Objetivo de la tarea
Vuelve a escribir la parte que empieza con la línea que contiene "Open the 68 - Avvikelse 2 entry" y termina con la que contiene "The width and", ambas incluidas. Cambia "Open" por "Select" y deja todo lo demás igual.

Ítems de la tarea

· · · ·

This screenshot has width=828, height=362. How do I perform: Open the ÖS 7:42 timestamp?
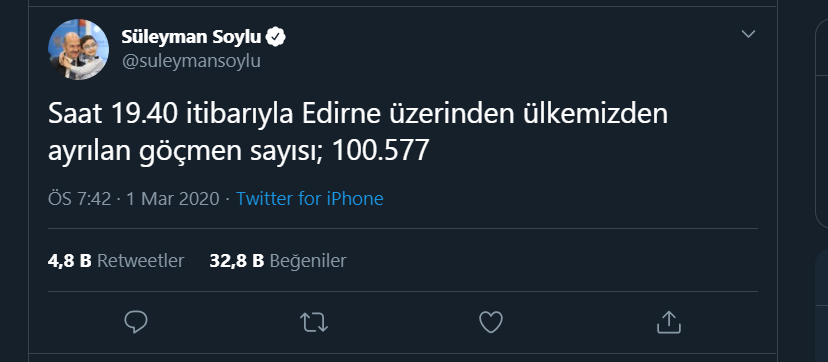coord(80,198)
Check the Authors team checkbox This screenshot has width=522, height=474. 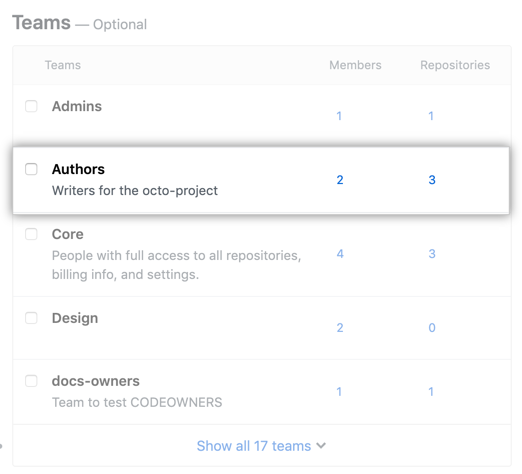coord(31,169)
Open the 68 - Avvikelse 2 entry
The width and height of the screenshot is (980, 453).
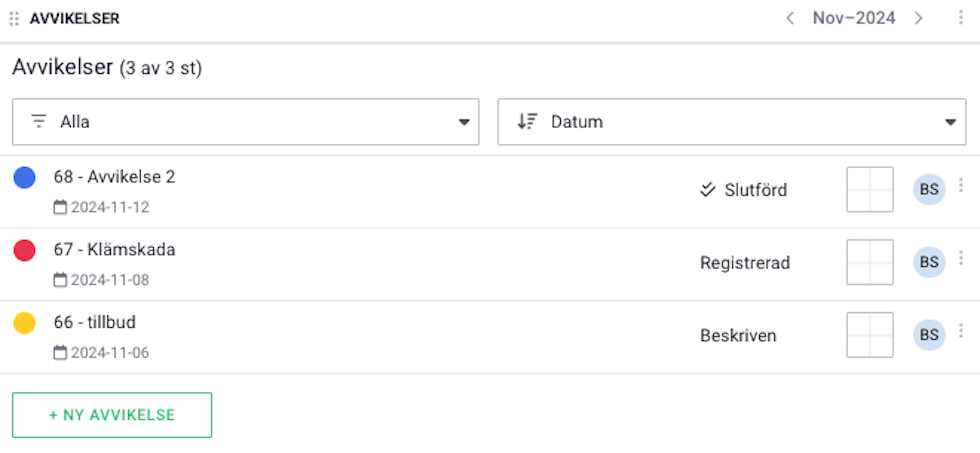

· · · ·

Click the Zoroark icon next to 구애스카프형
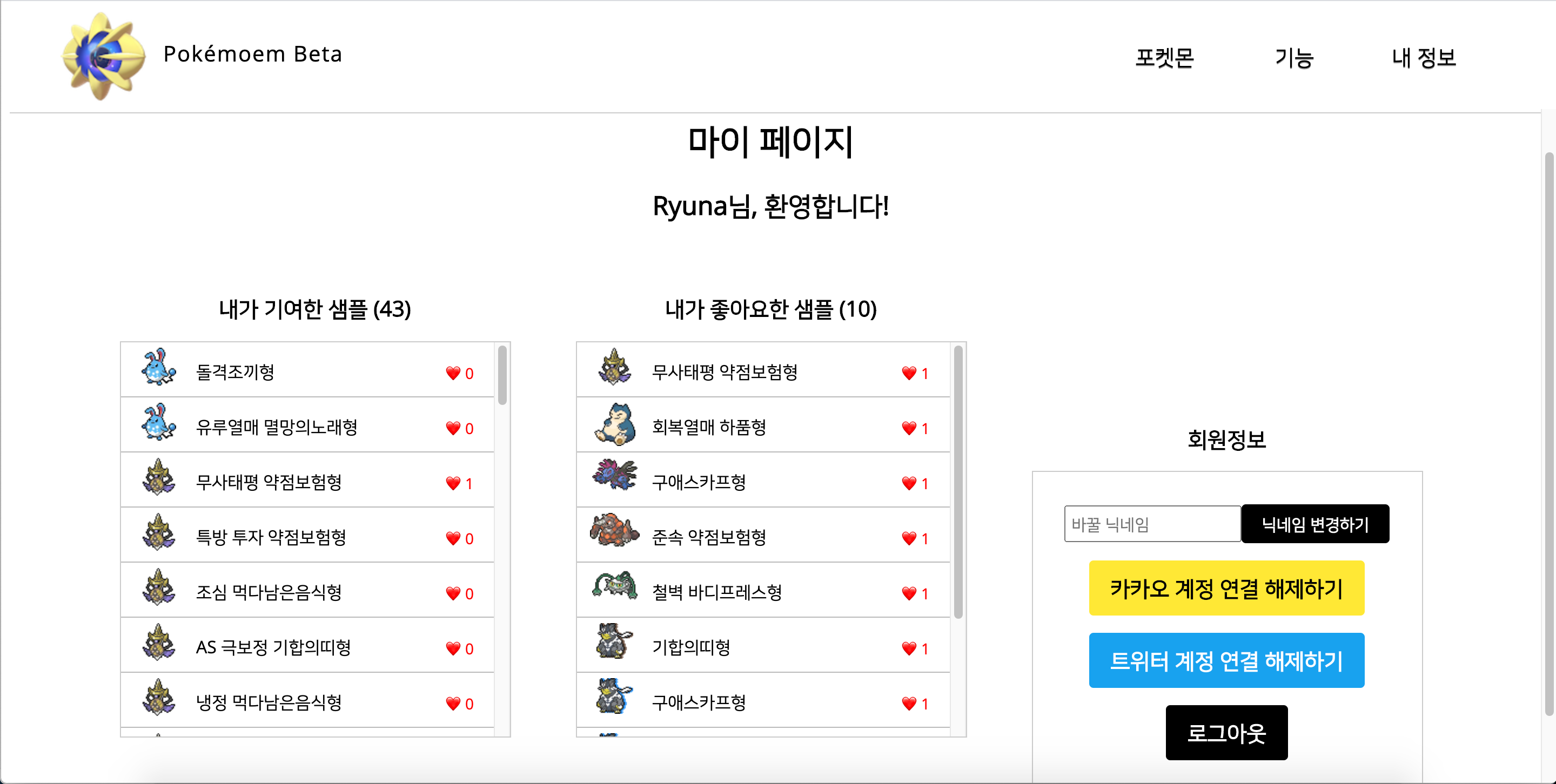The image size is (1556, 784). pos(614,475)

· · · ·

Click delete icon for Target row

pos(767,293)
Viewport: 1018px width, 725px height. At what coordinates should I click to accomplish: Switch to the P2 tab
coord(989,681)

· · · ·

Resultado del ejercicio
Select the 68 - Avvikelse 2 entry
The width and height of the screenshot is (980, 453).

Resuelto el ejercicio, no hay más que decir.